ACTIVITY =>
After locating the line with "Image resolution: width=970" in the entries below, output it and each following line up to and including the line with "Task: Click the Switzerland location tag", exactly and without pictures.

Saved entries =>
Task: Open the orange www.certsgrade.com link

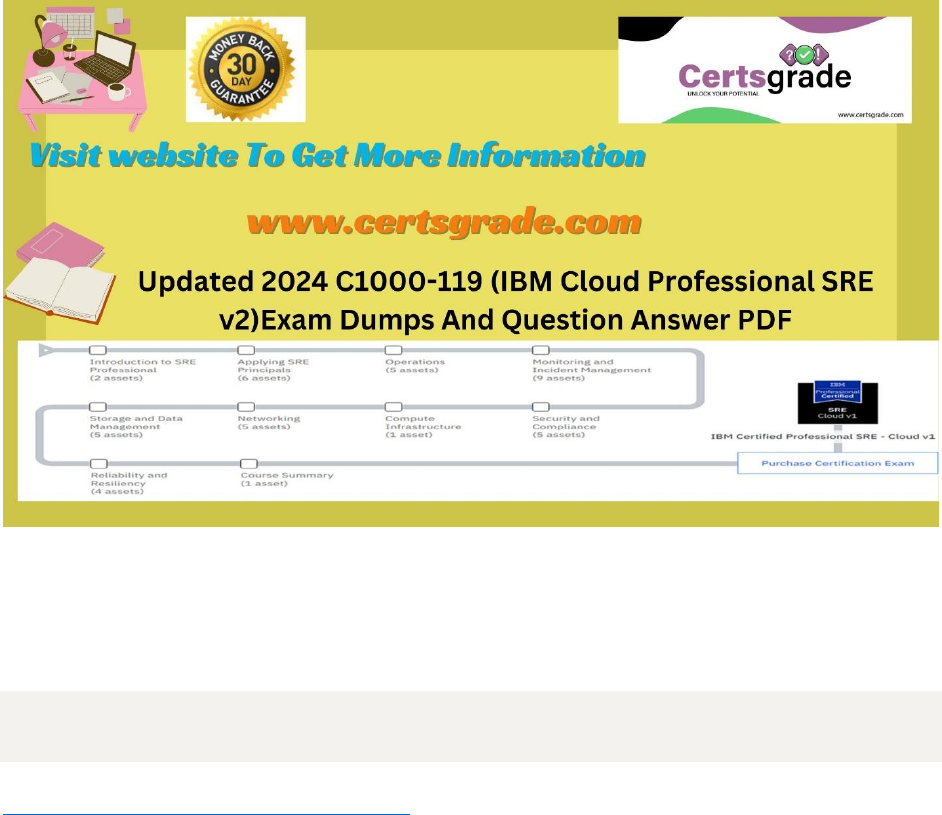Action: click(x=443, y=222)
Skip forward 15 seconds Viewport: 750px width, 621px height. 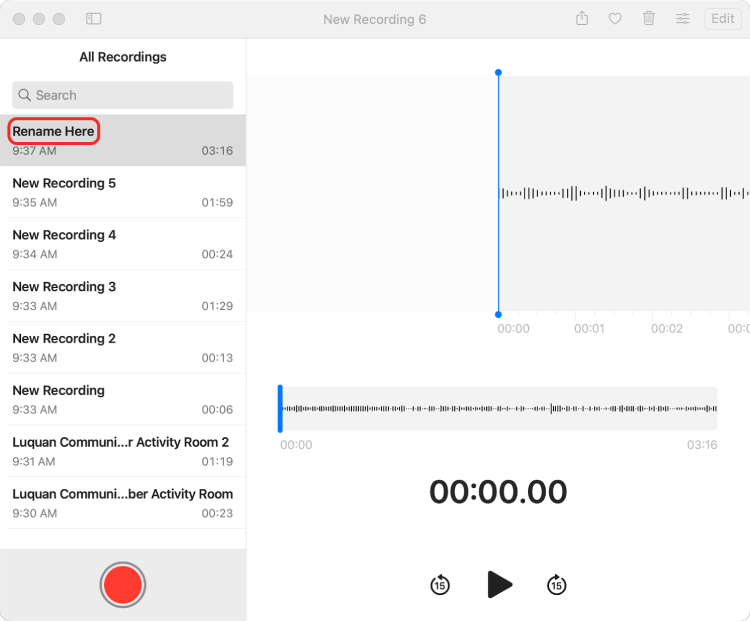pos(557,585)
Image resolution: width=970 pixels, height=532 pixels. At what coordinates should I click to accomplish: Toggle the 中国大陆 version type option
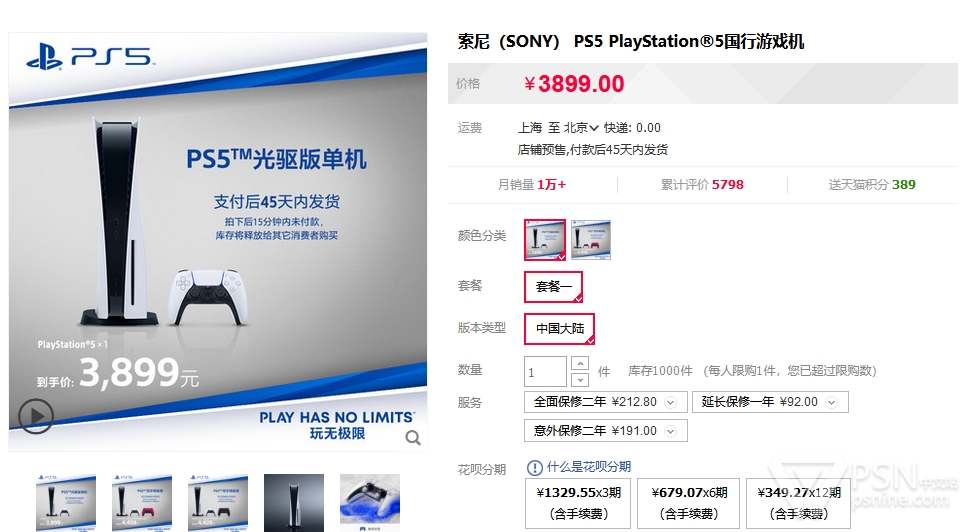click(x=559, y=328)
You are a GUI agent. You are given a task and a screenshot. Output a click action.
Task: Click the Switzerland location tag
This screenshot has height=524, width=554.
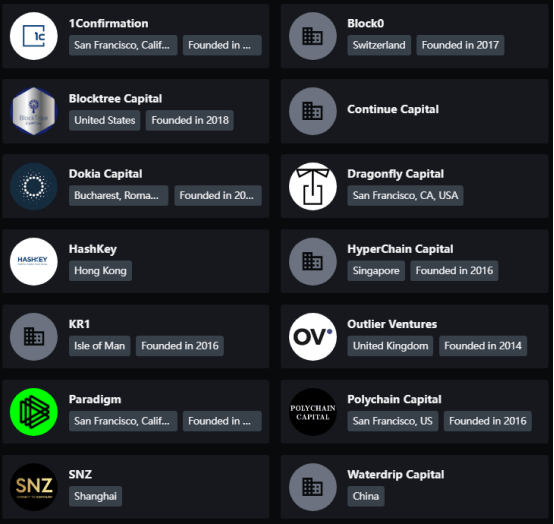(x=379, y=45)
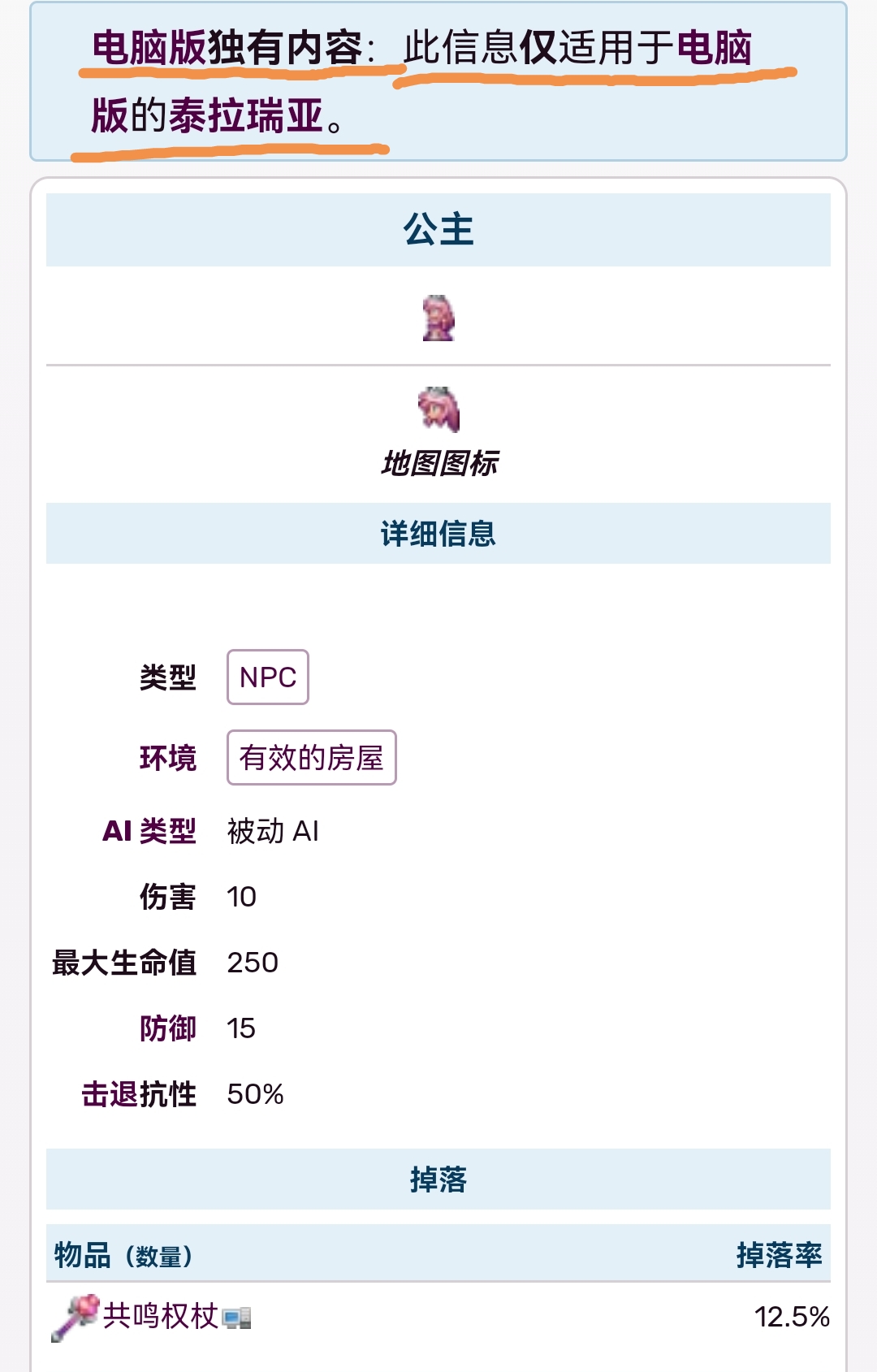Click the 掉落 section header
The image size is (877, 1372).
tap(438, 1179)
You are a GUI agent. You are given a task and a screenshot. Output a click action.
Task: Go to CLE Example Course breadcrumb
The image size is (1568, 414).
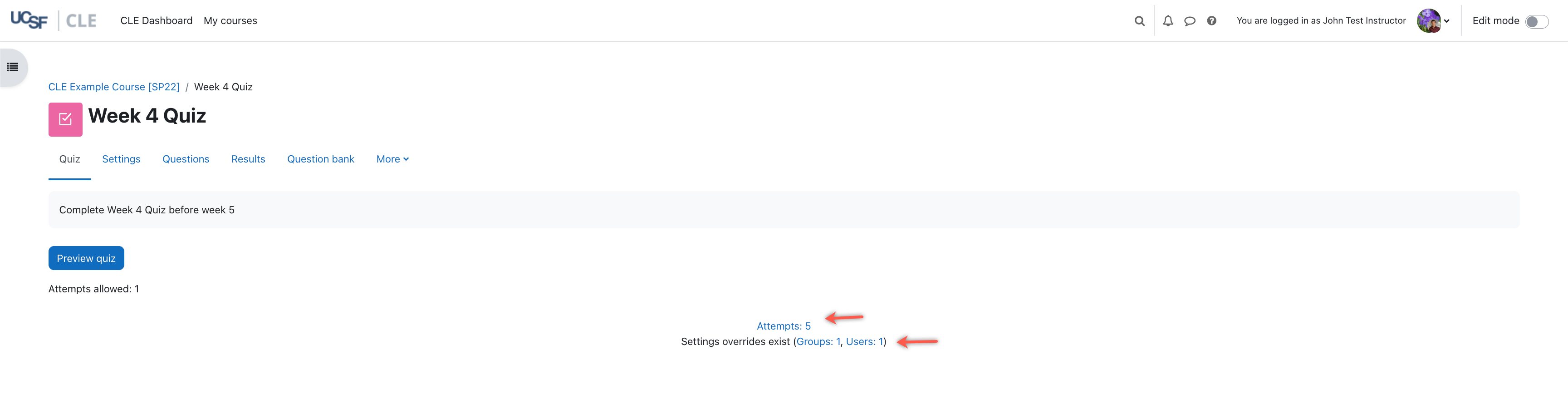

REPLY =>
Image resolution: width=970 pixels, height=532 pixels. At what coordinates should I click to accomplish: Toggle the 中国大陆 version type option
click(x=559, y=328)
You are a GUI agent. You are given a task and a screenshot. Output a click action.
Task: Click the Switzerland location tag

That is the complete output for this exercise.